## ASSIGNED TASK
For this exercise, please reproduce the records below word for word, from the first line through the line with "Screen dimensions: 1512x810".

[Stored items]
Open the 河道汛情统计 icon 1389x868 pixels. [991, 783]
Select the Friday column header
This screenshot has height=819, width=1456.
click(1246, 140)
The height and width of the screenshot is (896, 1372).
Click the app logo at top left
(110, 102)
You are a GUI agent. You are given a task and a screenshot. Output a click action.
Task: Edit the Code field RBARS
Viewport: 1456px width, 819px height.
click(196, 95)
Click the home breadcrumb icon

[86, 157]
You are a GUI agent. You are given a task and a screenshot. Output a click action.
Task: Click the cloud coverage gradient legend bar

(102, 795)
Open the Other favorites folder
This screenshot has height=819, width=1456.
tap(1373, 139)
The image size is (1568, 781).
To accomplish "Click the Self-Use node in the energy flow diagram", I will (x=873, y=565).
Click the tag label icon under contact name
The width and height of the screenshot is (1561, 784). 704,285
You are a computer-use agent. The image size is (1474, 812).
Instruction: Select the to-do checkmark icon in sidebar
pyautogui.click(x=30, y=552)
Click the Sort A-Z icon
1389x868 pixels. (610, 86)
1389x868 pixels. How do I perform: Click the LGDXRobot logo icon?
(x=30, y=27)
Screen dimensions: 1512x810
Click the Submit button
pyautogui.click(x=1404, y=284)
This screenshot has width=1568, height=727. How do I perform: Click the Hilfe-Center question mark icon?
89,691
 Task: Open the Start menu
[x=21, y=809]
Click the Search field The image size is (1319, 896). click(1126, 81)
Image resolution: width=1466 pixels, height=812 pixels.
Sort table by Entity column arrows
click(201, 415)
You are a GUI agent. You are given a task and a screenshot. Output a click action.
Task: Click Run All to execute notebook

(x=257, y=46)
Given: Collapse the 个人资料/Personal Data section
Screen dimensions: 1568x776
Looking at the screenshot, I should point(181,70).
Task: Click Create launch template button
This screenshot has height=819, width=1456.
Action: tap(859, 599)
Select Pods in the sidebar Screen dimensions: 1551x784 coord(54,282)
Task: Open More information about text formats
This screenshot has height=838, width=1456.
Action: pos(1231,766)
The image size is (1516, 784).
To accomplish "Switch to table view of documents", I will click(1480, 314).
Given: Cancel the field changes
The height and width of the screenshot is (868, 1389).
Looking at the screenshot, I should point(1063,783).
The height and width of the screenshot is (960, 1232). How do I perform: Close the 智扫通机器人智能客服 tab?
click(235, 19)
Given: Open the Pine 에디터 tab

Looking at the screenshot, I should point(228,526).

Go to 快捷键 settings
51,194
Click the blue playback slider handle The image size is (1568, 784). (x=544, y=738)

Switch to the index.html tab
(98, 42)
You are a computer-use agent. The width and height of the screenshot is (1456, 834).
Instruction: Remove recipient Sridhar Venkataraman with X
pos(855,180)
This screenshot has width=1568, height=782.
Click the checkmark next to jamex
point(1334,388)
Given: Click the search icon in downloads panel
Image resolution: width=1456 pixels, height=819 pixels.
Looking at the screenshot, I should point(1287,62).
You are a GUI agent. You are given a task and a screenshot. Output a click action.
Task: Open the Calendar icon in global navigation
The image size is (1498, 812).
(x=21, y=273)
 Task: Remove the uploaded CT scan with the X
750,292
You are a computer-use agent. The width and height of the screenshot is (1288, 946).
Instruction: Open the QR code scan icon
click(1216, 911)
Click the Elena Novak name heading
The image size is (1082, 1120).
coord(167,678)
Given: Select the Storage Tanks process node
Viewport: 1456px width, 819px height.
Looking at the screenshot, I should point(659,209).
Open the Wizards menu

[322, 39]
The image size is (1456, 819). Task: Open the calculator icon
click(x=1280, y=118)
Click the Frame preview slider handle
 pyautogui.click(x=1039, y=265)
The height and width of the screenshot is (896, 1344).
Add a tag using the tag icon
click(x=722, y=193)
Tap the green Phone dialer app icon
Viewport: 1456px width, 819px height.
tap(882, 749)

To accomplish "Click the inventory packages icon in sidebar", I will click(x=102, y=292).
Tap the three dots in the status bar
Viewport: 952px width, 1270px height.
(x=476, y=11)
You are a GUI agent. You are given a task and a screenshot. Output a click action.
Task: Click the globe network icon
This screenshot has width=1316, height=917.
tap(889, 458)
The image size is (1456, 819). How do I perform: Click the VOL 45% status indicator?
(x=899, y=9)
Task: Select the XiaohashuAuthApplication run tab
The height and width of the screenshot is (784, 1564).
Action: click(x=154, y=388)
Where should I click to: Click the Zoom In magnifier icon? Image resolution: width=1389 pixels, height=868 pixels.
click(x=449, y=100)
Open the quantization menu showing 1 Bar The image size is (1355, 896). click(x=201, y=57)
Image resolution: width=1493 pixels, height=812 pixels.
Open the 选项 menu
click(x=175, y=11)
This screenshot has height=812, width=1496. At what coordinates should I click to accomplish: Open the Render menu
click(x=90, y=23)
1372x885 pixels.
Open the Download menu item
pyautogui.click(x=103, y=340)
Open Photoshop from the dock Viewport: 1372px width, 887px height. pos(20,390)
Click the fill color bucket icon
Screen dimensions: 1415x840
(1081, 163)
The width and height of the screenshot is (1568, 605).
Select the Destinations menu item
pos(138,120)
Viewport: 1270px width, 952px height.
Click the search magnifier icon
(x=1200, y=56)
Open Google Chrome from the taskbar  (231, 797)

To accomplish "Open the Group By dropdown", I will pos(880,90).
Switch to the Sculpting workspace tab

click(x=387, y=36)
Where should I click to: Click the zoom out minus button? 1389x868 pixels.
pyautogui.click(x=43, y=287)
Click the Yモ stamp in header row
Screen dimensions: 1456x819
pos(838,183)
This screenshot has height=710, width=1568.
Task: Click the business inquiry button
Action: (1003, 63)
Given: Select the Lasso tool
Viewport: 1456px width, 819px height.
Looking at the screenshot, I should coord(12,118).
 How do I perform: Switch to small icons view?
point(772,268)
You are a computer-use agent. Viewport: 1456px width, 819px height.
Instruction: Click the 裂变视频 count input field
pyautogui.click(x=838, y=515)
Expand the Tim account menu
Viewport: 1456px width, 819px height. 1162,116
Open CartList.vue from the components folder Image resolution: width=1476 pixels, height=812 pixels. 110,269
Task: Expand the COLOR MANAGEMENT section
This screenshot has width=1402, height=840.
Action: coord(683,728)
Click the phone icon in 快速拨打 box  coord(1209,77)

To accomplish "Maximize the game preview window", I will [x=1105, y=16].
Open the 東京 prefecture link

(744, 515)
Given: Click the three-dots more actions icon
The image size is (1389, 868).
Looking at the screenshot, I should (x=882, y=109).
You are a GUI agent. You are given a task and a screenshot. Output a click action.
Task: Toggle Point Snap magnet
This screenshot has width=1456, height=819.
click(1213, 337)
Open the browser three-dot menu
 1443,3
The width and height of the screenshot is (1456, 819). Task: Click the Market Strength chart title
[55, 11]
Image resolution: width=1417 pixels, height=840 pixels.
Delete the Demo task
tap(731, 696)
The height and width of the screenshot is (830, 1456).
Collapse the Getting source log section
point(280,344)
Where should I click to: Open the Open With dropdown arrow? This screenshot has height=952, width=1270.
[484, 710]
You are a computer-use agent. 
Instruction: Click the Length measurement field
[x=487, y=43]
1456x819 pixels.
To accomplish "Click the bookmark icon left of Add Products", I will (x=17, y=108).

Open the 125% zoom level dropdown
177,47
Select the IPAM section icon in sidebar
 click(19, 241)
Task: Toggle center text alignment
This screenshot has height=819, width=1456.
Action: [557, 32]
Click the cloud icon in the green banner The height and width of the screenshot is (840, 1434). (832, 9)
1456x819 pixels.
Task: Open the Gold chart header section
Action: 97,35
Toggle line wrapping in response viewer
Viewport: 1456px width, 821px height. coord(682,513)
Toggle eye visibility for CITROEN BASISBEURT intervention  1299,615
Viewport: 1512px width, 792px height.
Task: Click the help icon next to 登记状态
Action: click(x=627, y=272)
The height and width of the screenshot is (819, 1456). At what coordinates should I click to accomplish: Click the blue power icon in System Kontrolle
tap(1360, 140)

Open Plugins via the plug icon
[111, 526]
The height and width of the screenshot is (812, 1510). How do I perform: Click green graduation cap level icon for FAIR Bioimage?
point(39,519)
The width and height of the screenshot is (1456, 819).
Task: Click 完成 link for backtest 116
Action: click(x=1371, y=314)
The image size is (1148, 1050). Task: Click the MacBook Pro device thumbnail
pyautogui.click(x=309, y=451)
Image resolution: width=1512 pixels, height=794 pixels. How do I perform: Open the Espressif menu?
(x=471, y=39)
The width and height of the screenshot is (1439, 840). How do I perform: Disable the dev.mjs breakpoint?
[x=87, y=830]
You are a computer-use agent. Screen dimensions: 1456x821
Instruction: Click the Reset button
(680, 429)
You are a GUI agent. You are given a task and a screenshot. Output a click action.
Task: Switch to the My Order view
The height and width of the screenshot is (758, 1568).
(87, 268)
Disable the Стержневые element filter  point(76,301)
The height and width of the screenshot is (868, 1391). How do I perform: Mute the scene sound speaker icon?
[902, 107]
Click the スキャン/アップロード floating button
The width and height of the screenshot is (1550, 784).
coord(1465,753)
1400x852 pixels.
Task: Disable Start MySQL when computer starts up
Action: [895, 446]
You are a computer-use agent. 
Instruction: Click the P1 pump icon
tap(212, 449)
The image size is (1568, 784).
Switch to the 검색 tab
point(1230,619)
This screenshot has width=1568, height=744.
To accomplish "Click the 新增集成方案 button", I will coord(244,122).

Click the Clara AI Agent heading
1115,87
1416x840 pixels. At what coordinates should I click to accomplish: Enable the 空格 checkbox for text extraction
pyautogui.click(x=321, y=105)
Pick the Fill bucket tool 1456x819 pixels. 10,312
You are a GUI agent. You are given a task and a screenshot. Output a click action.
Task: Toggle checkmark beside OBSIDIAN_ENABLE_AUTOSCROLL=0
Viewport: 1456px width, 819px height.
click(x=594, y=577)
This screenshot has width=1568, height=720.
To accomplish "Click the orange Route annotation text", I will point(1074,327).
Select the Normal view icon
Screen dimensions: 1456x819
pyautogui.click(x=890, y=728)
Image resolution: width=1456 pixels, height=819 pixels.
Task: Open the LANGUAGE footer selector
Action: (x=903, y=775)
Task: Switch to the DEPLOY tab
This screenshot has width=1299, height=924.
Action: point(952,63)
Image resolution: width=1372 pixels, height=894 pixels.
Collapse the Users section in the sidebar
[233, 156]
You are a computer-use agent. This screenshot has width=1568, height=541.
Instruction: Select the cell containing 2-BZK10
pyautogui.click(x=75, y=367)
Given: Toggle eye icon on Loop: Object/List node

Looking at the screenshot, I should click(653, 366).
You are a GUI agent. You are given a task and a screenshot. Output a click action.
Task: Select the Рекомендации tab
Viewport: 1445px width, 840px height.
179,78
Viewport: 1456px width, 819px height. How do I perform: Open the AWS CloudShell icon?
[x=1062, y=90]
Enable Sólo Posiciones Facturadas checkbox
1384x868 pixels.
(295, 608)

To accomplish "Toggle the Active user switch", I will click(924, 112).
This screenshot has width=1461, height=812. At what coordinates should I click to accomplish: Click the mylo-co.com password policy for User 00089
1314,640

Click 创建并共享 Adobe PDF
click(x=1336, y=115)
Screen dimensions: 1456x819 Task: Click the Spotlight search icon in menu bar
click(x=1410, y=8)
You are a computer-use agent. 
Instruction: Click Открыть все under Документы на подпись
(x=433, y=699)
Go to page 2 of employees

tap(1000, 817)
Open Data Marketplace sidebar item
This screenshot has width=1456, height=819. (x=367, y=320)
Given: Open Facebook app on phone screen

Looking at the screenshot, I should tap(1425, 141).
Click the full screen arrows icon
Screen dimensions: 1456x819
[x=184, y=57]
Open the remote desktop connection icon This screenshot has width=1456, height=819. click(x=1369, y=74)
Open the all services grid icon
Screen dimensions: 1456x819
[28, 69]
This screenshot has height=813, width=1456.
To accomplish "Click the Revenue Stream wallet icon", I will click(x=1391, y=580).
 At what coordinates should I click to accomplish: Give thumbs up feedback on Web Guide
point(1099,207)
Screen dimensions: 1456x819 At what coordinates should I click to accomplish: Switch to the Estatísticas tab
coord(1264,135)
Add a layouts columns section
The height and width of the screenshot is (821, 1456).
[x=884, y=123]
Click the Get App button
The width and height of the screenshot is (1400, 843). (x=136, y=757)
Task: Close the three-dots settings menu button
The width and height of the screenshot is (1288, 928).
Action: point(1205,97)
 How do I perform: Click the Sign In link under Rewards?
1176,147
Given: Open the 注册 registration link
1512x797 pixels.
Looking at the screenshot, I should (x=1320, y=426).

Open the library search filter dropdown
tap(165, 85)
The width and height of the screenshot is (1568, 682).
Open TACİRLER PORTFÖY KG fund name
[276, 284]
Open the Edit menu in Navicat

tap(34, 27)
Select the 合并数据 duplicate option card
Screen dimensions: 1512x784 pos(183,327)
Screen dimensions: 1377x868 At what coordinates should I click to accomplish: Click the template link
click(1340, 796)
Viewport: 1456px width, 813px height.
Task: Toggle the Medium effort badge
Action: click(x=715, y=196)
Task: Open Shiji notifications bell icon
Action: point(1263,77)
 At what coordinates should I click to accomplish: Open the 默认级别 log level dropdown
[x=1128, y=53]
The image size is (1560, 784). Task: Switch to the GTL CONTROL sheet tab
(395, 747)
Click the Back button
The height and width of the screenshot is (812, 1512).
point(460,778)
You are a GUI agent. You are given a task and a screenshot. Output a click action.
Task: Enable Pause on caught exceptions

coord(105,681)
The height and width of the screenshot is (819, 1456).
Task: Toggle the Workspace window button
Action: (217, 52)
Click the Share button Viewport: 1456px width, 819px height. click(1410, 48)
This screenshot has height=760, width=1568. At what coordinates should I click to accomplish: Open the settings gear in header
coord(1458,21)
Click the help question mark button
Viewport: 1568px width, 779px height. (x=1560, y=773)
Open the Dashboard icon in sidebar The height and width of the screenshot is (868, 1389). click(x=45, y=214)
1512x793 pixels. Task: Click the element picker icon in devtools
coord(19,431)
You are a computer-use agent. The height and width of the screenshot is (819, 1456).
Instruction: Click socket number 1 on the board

## RESPONSE TO THE TASK
Open the 河道汛情统计 icon 1389x868 pixels. [991, 783]
Select the Friday column header
This screenshot has height=819, width=1456.
click(1246, 140)
The height and width of the screenshot is (896, 1372).
Click the app logo at top left
(110, 102)
You are a GUI agent. You are given a task and a screenshot. Output a click action.
Task: Edit the Code field RBARS
Viewport: 1456px width, 819px height.
click(196, 95)
Click the home breadcrumb icon

[86, 157]
You are a GUI agent. You are given a task and a screenshot. Output a click action.
Task: Click the cloud coverage gradient legend bar

(102, 795)
Open the Other favorites folder
This screenshot has height=819, width=1456.
tap(1373, 139)
The image size is (1568, 781).
To accomplish "Click the Self-Use node in the energy flow diagram", I will (x=873, y=565).
Click the tag label icon under contact name
The width and height of the screenshot is (1561, 784). 704,285
You are a computer-use agent. The image size is (1474, 812).
Instruction: Select the to-do checkmark icon in sidebar
pyautogui.click(x=30, y=552)
Click the Sort A-Z icon
1389x868 pixels. (610, 86)
1389x868 pixels. How do I perform: Click the LGDXRobot logo icon?
(x=30, y=27)
Screen dimensions: 1512x810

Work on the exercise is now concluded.